Given exercise:
Give the items below as a numbered list, with blank lines dropped and the pictures left out.

(Pointing entries for documents and screenshots)
★ ★ ★ ★ ★

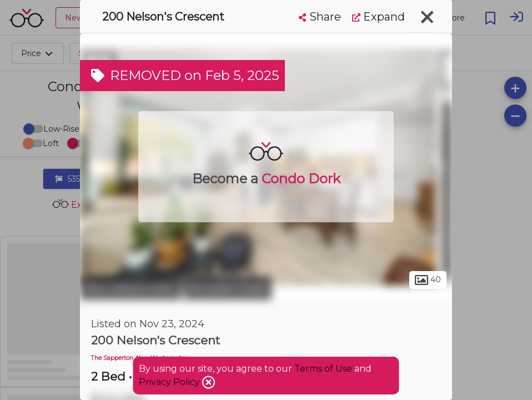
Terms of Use (323, 368)
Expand (378, 17)
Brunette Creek (228, 288)
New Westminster (131, 288)
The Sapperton (112, 358)
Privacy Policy (170, 382)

★ ★ ★ ★ ★

Result:
1. Terms of Use (323, 368)
2. Expand (378, 17)
3. Brunette Creek (228, 288)
4. New Westminster (131, 288)
5. The Sapperton (112, 358)
6. Privacy Policy (170, 382)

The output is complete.